Gradient-Augmented Level Set Methods and Jet Schemes

This project focuses on high-order generalizations of semi-Lagrangian approaches, called jet schemes (in the context of the transport of field quantities), and the gradient-augmented level set method (GALSM, in the context of interface tracking). These numerical methods achieve high-order of accuracy by tracking certain derivatives of the solution along characteristics. They are optimally local, in the sense that the data used to update the solution at a grid point is located only in a single grid cell, independent of the scheme's order. Moreover, the use of cell-based Hermite interpolations yields a certain level of subgrid resolution, which allows the GALSM to capture structures smaller than the grid resolution. The research in this project focuses on the numerical analysis and parallel performance of the new approaches, as well as their combination with adaptive mesh refinement and with Lagrangian particles. In addition, jet schemes are applied to kinetic equations, and the GALSM is applied to Hamilton-Jacobi equations. The latter results in the introduction of limiters, and provides a path to gradient-augmented re-initialization.
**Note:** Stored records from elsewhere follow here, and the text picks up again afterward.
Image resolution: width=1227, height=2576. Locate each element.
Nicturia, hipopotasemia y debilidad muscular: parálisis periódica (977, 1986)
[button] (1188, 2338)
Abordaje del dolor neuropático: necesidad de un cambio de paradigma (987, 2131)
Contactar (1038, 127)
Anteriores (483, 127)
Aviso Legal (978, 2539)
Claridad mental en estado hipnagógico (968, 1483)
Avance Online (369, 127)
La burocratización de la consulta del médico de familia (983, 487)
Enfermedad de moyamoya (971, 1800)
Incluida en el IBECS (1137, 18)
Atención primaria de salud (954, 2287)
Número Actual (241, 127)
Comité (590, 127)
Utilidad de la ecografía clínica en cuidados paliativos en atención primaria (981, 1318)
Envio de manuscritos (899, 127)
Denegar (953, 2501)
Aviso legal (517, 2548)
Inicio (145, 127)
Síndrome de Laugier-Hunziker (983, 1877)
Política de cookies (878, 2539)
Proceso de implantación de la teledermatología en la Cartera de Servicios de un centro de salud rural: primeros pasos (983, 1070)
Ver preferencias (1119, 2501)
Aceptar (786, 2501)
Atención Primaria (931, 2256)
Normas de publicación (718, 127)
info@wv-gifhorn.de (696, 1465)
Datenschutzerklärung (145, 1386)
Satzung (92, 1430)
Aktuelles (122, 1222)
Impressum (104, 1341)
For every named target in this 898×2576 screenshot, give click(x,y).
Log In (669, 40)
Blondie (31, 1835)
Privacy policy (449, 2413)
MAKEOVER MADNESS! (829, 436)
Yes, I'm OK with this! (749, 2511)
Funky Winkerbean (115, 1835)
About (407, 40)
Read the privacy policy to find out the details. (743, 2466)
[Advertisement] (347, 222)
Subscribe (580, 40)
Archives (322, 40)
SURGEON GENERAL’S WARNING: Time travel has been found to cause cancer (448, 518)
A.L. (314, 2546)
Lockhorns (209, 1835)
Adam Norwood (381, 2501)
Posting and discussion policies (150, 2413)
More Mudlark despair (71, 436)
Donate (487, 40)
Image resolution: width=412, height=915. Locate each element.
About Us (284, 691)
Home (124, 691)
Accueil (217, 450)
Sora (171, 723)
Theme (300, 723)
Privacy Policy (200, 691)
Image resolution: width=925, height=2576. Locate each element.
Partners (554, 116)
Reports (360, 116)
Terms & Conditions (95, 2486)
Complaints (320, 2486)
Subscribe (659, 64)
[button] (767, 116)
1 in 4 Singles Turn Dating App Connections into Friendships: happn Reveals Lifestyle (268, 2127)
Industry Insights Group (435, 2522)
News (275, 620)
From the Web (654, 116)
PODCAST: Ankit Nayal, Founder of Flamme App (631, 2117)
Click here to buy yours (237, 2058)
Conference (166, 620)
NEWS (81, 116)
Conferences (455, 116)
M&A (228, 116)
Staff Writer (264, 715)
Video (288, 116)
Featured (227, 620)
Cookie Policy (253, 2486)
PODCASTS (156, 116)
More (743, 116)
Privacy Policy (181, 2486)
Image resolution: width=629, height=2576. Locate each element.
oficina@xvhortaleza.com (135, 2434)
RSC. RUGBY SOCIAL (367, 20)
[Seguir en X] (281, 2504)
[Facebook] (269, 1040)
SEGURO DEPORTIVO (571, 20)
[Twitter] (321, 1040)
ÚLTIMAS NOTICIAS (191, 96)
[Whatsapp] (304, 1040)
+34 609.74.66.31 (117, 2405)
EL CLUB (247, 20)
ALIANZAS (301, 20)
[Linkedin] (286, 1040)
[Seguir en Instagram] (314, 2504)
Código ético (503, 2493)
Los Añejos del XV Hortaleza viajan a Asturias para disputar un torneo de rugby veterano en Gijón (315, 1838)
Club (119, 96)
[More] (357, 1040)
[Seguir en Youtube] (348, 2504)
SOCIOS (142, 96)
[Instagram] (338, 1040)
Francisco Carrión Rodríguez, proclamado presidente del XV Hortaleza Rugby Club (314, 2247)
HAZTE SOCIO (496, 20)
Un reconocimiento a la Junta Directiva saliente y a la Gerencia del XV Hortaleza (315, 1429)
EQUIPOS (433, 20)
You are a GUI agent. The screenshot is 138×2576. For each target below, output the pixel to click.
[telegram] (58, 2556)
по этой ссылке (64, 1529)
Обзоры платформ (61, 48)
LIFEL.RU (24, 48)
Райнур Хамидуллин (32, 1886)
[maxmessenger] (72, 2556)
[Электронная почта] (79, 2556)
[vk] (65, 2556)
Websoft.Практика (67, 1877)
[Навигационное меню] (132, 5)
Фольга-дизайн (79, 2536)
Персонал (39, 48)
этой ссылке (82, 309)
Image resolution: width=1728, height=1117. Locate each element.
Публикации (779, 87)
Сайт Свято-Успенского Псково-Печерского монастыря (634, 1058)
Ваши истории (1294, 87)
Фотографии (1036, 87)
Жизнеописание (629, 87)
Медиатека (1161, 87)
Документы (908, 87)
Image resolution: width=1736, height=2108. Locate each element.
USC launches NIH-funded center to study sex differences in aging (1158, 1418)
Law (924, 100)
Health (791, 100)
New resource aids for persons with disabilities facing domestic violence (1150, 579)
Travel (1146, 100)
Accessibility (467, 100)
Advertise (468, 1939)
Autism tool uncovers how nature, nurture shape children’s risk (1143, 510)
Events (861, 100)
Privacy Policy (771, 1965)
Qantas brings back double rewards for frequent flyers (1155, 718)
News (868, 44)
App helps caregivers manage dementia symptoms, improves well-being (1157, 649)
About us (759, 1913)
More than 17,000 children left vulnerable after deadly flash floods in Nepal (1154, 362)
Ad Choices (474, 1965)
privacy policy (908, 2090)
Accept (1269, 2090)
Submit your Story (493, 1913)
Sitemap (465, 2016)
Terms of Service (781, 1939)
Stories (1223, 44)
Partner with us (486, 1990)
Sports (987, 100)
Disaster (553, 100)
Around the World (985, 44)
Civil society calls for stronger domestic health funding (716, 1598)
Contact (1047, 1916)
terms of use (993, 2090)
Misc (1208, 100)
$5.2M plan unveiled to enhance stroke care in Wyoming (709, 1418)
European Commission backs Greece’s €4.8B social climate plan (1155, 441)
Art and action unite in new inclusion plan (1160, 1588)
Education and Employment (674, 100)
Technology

The accurate detection, tracking, and computation of interfaces (curves and surfaces) is an important problem in many areas of science and technology, such as: gas-liquid interfaces in computational fluid dynamics, phase transitions in materials, weather fronts, the motion of biological membranes, edge detection in medical imaging, flame fronts, and shock fronts in supersonic flows. The methods developed in this project allow the computational tracking of interfaces, as well as the evolution of field quantities, with high accuracy. At the same time, they are computationally efficient and very modular. Moreover, they are advantageous for the capture of small structures. This project involves an international collaboration, as well as the training of graduate and undergraduate students.